Anyone who's followed hockey at least semi-closely in the past year and a half is aware of the tough situation Marc-André Fleury has dealt with, from being the Pittsburgh Penguins' first-overall draft pick in 2003 to netting the game gold medal-winning own-goal at the World Juniors, to making the last-second save against Nicklas Lidstrom that won the Pens the Stanley Cup in 2009, to a return to grace with Top-5 numbers to a concussion leading the way to rookie Matt Murray stealing his job to two consecutive Cups, one of them (last year's) which would not have been possible without Fleury's own stellar goaltending in the first two rounds as the Pens' lone good player, to his being chosen at the Expansion Draft by the Vegas Golden Knights.

It's been a wild ride, but through it all, it has emerged that he is, quite simply, the best teammate in hockey. I always respected him as an individual, he's done great things in the community in Pittsburgh as well as back home in his native Montréal suburb of Sorel.

He's also emerged as my third-favourite NHL goalie (behind Jaroslav Halak and Corey Crawford), which led me to update my jersey collection last September:
If they get James Neal to re-sign, my dark Vegas jersey will be of him.
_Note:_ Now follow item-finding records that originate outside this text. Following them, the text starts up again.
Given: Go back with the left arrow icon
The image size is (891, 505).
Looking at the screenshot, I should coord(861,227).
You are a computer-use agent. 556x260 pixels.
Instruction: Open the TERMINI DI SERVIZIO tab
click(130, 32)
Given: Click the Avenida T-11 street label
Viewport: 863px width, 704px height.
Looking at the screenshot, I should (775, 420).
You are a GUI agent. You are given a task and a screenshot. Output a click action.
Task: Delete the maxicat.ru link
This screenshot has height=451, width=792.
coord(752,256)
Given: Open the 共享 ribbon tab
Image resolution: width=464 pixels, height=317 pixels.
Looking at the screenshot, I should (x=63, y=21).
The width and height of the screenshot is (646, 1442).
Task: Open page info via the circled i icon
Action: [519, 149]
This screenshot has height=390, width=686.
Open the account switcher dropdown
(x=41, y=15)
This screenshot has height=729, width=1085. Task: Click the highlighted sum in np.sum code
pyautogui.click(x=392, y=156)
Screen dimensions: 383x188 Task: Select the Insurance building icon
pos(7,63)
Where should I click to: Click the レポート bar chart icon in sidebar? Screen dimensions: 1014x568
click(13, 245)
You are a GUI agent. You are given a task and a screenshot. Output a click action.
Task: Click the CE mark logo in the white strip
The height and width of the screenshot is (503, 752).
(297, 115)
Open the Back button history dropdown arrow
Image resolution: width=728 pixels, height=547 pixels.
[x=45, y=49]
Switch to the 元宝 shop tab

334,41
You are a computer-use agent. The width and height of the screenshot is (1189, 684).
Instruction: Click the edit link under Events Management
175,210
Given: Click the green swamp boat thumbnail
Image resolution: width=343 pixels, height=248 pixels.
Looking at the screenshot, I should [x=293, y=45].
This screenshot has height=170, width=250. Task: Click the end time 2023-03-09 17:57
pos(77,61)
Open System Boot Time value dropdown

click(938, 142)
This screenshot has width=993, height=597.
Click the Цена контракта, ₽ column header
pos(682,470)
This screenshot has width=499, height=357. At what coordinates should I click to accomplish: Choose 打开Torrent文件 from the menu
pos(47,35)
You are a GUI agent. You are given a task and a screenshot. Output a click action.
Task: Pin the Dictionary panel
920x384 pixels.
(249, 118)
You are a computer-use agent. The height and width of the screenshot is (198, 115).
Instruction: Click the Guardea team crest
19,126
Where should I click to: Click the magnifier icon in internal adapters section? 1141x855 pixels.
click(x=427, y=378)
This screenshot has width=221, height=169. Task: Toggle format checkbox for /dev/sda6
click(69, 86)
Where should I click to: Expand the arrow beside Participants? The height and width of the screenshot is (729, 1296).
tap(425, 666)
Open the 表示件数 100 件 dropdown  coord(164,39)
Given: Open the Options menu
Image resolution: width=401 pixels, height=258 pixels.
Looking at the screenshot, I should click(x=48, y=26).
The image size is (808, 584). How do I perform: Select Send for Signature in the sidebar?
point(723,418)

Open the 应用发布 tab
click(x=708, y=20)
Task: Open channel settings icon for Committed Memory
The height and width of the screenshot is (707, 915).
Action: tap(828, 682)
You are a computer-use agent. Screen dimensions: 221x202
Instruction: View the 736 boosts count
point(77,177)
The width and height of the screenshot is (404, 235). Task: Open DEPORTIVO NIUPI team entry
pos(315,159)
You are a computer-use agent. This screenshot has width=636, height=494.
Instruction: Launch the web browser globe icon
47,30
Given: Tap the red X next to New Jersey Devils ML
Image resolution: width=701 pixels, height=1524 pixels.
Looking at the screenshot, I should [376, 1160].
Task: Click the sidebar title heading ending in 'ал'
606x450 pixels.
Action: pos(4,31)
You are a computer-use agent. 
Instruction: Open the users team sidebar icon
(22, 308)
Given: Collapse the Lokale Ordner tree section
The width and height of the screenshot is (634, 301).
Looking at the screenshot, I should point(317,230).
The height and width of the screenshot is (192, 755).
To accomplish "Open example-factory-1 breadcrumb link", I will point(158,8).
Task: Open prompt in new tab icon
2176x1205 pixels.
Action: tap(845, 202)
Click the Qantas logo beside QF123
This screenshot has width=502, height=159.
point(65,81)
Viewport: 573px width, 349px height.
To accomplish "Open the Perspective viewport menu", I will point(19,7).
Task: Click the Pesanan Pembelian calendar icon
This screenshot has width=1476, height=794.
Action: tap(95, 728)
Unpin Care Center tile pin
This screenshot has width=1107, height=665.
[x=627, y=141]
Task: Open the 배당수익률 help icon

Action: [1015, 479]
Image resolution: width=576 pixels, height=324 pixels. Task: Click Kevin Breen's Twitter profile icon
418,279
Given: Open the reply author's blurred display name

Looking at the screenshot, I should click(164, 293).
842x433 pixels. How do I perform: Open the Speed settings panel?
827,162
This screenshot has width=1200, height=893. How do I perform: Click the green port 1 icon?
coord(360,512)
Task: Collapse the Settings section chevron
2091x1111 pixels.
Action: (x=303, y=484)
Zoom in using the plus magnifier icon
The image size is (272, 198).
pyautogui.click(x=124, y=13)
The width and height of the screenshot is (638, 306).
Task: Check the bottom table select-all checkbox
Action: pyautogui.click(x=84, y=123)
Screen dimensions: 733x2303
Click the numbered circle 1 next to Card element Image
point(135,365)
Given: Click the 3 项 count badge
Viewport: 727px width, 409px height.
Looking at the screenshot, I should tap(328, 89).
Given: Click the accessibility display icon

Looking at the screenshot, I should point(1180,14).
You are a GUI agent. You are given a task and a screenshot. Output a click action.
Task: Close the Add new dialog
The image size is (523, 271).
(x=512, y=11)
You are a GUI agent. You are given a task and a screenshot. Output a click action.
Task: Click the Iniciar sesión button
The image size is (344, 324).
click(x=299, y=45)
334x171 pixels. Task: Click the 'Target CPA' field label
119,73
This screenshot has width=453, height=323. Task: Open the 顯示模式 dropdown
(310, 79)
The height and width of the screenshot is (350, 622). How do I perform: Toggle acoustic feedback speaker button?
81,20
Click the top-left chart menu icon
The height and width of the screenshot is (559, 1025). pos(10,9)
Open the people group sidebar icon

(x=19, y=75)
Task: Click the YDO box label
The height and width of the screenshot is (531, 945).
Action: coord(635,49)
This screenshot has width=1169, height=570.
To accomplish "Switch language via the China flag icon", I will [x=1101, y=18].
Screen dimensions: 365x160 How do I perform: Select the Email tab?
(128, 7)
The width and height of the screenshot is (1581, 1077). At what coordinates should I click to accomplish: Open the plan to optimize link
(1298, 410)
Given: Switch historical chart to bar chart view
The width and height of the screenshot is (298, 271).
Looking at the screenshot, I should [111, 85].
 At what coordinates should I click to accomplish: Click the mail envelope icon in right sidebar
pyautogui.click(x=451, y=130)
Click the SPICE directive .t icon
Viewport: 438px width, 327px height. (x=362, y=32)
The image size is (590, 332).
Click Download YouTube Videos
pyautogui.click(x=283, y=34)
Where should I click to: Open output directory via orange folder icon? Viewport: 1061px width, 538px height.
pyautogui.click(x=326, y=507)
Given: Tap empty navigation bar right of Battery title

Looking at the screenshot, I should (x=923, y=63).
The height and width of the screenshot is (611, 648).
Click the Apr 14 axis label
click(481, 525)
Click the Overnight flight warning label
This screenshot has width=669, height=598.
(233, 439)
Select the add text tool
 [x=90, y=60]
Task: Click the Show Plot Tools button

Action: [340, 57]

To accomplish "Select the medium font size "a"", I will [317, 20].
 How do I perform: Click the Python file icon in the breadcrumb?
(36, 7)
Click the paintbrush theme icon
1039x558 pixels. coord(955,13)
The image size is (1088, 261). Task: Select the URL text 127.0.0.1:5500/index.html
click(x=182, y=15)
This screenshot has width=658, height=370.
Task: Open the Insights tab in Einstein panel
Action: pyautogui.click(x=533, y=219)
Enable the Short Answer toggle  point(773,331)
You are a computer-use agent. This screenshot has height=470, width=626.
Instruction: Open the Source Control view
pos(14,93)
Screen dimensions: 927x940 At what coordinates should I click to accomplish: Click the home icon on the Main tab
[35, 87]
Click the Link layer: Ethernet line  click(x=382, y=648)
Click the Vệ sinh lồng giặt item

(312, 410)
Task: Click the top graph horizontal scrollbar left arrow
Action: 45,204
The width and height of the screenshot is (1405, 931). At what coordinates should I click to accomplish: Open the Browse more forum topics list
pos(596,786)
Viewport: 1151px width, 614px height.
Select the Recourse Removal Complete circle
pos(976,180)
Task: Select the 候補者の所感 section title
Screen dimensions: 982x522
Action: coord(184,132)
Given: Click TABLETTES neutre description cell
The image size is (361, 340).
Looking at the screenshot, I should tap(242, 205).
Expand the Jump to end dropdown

Both former Pens played crucial roles in the Golden Knights' 2-1 win over the reigning Cup champions last night.
I hadn't featured Fleury with the Pens before, so I thought today might be a good time for that, with card #AS-24 from Upper Deck's 2015-16 SP Game-Used Edition collection and 2015 All-Star Skills sub-set:
It shows him wearing Pittsburgh's black (home) uniform with a large matching swatch that was presumably worn at the 2015 All-Star Game skills competition, although the back of the card simply states it was worn during an "official NHL game" (not "regulation" nor "playoff", so it's vague enough to mean whatever you want it to).

I'm glad he's found a home, and I'm extremely happy "my" Knights are doing great.